— TASK PROMPT —
Using the material below, copy every line where "will" appears.

— RECORDS SUPPLIED —
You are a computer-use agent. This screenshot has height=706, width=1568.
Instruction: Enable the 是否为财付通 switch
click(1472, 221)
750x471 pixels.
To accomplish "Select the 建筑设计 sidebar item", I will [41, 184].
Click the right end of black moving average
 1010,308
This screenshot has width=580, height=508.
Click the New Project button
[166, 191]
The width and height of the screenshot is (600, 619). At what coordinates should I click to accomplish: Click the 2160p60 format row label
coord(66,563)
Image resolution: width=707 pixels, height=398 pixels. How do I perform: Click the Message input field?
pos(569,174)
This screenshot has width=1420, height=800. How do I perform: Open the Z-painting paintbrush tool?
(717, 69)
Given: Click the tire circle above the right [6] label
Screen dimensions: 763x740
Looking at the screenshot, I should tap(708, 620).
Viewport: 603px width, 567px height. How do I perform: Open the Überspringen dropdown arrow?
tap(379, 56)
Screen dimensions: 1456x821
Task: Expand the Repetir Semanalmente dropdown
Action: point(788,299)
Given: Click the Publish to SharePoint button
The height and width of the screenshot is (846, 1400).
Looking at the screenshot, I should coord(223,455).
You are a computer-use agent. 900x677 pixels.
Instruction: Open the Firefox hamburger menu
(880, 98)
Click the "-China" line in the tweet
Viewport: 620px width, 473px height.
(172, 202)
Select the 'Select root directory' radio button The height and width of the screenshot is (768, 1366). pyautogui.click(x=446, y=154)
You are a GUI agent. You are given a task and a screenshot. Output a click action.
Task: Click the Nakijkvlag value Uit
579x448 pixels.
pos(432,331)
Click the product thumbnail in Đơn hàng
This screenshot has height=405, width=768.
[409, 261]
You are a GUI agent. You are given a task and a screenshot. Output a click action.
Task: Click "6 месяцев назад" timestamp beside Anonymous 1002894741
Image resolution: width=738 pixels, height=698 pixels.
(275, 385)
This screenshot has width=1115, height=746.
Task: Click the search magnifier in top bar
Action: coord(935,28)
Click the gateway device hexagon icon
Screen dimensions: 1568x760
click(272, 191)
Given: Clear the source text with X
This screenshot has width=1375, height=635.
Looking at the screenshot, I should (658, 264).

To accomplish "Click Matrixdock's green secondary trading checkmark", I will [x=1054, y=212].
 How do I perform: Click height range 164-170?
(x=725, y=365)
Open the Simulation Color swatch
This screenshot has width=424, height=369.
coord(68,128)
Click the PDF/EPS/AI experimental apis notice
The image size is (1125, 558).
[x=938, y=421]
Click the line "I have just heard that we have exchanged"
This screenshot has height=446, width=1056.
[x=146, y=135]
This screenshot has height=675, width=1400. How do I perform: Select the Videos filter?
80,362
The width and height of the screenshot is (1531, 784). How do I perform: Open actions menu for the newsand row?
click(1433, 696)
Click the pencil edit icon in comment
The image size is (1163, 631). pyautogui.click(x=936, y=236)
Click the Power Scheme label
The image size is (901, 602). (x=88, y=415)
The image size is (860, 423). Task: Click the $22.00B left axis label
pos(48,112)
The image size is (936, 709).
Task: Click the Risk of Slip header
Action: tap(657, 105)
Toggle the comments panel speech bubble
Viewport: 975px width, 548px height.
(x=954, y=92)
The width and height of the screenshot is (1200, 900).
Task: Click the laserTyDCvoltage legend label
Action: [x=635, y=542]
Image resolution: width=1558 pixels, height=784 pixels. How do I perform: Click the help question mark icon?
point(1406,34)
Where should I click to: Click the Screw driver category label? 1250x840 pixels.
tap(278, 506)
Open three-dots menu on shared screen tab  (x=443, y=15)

— SOLVED EXERCISE —
To accomplish "Select the 建筑设计 sidebar item", I will [41, 184].
To accomplish "Click Matrixdock's green secondary trading checkmark", I will [x=1054, y=212].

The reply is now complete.